## DATA LINES:
**********

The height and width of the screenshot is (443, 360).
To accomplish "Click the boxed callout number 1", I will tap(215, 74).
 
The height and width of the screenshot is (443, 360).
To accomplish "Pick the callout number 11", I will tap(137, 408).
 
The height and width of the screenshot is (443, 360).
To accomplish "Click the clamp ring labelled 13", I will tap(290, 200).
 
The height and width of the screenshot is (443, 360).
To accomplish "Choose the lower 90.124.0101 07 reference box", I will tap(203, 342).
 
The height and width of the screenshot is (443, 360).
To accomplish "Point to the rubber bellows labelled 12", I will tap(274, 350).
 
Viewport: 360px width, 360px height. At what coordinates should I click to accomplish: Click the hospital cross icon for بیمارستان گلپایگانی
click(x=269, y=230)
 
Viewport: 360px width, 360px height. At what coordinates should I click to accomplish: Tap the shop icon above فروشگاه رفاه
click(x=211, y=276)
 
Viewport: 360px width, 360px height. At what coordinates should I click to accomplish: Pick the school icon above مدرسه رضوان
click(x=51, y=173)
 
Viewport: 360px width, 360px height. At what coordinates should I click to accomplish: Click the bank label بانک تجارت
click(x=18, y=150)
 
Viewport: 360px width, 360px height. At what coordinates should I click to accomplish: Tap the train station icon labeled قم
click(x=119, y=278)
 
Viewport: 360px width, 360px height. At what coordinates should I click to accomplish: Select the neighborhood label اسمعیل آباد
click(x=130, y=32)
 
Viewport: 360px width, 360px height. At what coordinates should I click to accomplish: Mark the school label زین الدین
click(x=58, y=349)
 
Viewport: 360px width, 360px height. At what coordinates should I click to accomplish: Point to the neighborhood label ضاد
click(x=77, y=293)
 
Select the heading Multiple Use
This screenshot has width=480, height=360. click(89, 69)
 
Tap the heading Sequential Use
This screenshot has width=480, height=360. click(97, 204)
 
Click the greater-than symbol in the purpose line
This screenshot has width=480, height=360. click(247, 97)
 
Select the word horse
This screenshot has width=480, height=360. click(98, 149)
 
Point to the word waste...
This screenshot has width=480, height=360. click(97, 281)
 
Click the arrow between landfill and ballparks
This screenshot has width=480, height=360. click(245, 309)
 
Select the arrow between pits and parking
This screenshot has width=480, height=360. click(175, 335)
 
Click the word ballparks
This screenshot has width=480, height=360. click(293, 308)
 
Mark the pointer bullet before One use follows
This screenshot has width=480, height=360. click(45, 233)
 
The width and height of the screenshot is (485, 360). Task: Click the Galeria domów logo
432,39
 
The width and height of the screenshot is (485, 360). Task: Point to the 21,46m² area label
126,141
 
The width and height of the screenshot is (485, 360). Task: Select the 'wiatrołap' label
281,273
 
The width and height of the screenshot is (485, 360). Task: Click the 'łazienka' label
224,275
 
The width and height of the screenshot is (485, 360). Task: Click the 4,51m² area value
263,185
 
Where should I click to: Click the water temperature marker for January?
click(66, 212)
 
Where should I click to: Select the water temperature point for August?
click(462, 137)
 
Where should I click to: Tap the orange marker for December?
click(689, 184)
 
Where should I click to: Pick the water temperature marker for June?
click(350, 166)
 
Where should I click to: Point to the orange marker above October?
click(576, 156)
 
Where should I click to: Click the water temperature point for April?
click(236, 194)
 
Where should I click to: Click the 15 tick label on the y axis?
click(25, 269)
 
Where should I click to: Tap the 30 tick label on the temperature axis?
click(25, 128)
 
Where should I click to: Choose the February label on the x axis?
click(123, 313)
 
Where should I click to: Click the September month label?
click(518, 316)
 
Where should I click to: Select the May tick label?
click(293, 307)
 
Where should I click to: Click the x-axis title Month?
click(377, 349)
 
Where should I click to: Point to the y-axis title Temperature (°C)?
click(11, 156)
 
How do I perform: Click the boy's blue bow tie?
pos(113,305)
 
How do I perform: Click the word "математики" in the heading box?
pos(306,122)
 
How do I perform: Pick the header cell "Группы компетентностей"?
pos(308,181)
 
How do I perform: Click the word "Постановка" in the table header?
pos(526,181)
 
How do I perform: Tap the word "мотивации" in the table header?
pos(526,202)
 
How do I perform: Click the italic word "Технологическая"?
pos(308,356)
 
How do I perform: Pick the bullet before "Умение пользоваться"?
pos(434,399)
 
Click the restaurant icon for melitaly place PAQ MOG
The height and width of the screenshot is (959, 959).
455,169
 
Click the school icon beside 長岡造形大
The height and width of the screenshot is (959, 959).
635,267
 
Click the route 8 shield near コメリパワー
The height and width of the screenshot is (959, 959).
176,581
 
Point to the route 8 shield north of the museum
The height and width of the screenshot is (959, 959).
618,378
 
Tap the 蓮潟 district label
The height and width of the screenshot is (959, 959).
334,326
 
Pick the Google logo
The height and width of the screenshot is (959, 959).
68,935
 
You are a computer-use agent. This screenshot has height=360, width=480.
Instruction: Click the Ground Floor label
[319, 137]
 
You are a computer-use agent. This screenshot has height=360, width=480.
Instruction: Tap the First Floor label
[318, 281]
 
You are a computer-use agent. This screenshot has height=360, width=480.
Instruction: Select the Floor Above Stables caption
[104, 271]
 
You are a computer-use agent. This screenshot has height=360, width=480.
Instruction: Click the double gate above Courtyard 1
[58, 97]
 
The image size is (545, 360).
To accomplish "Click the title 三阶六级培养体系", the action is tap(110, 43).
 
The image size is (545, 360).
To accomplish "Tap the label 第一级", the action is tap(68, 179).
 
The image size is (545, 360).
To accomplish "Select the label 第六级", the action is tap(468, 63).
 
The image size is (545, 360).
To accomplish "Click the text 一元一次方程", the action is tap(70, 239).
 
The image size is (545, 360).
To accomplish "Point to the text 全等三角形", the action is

**********

## REQUIREMENT:
Identify every line of the records above that contains the word "axis", and copy each one out.

## COMPLETE OUTPUT:
Where should I click to: Click the 15 tick label on the y axis?
Where should I click to: Tap the 30 tick label on the temperature axis?
Where should I click to: Choose the February label on the x axis?
Where should I click to: Click the x-axis title Month?
Where should I click to: Point to the y-axis title Temperature (°C)?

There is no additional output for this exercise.